History & Background
Located in the Middle East, Oman, officially known as the Sultanate of Oman, borders Saudi Arabia, Yemen, and the United Arab Emirates. Its bordering waterways include the Arabian Sea, Gulf of Oman, and the Persian Gulf. Oman is 82,030 square miles (1,374 kilometers) large. Its capital and largest city is Muscat.
Oman has a mixture of ethnic groups including people of Arab, Baluchi, South Asian, and African decent. Its official language is Arabic, but English, Indian dialects, Baluchi, and Urdu are spoken as well. Its primary religion is Islam.
Oman gained its independence during its expulsion of the Portuguese in 1650. Its government is a monarchy, and the legal system is based on a combination of English common law and Islamic law. Although Oman is an independent state under the sultan, it has been under British protection since the early nineteenth century.
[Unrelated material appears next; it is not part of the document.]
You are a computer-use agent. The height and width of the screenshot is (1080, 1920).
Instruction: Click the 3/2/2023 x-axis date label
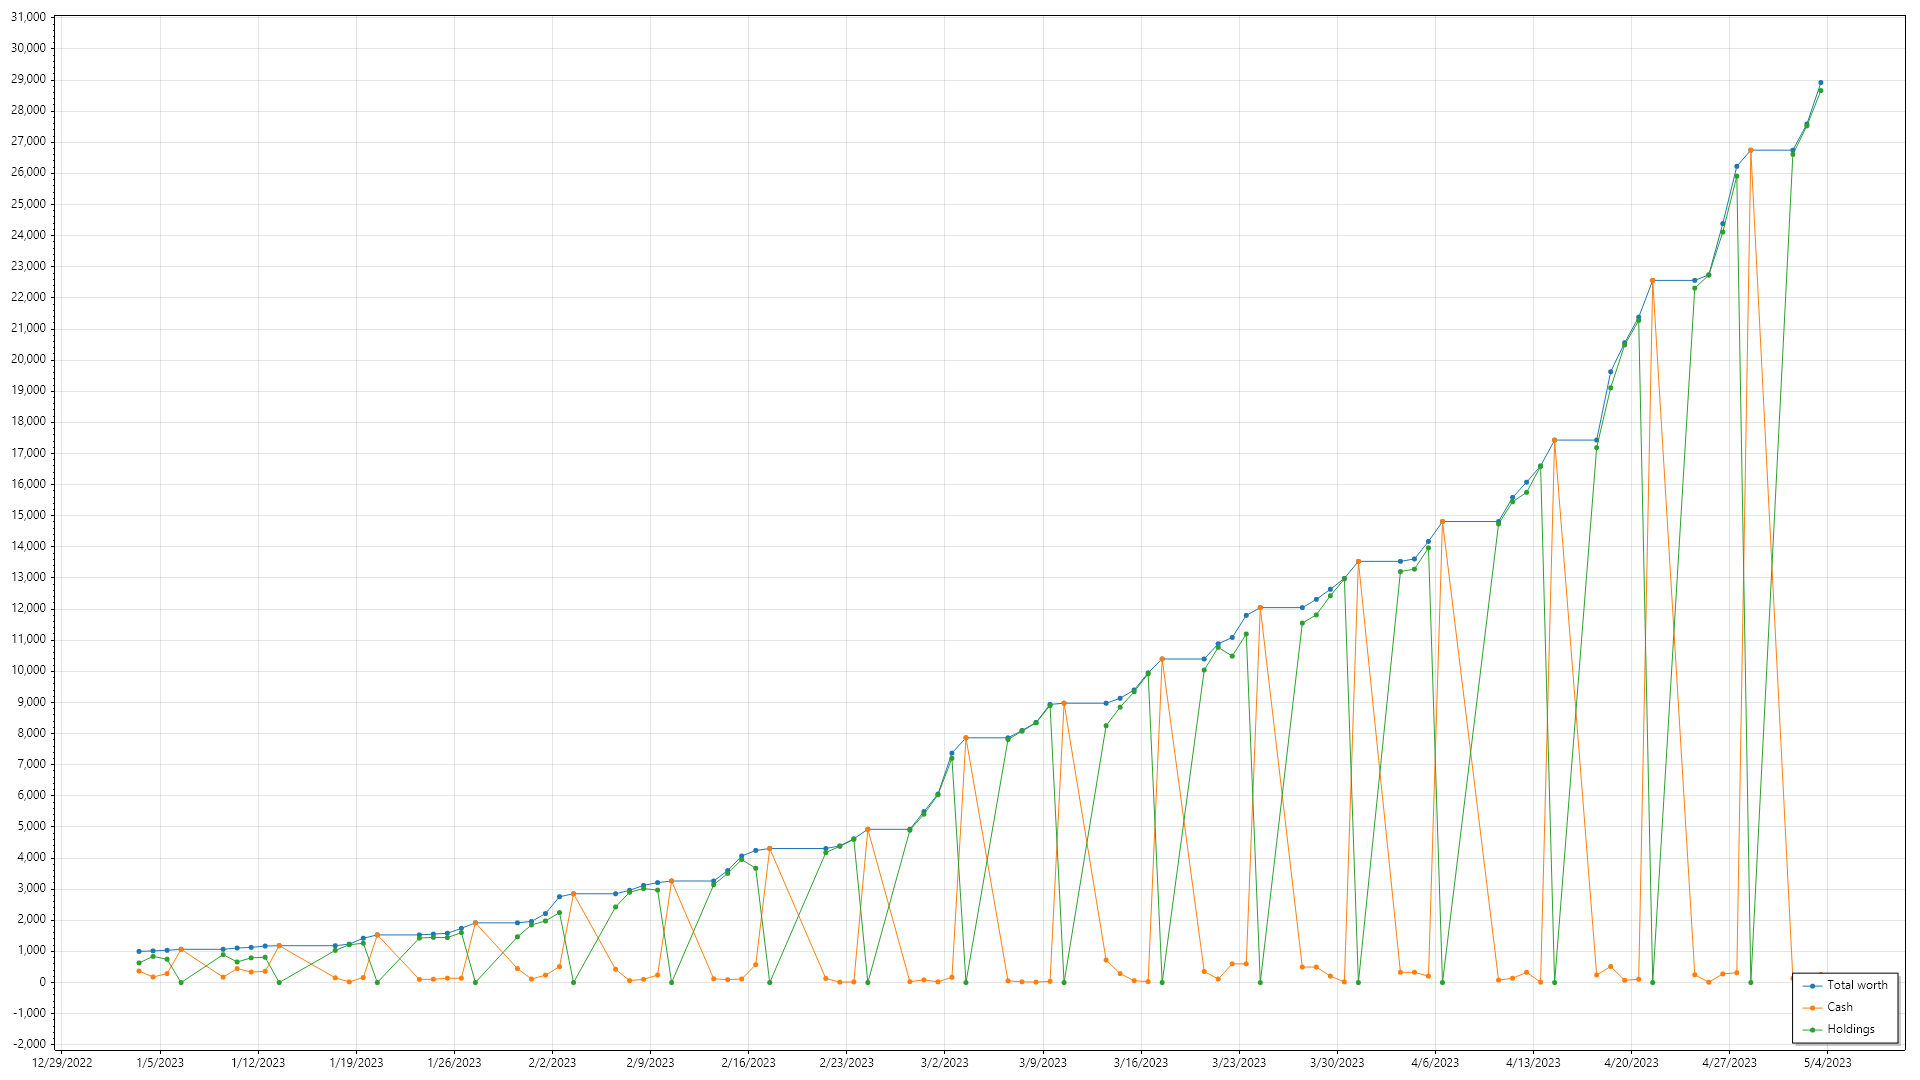click(x=944, y=1063)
Even though it is an active member of the World Trade Organization (WTO), Oman's borders were once sealed to the outside world, with Muscat's gates closing shut at sunset. In 1970, however, things changed drastically; Sultan Qabus bin Said overthrew his father, Sultan Sa'id ibn Timur, as the sultan and began to use money that came from the oil surplus to build schools, houses, roads, and improve the environment. The young sultan also made health and education free.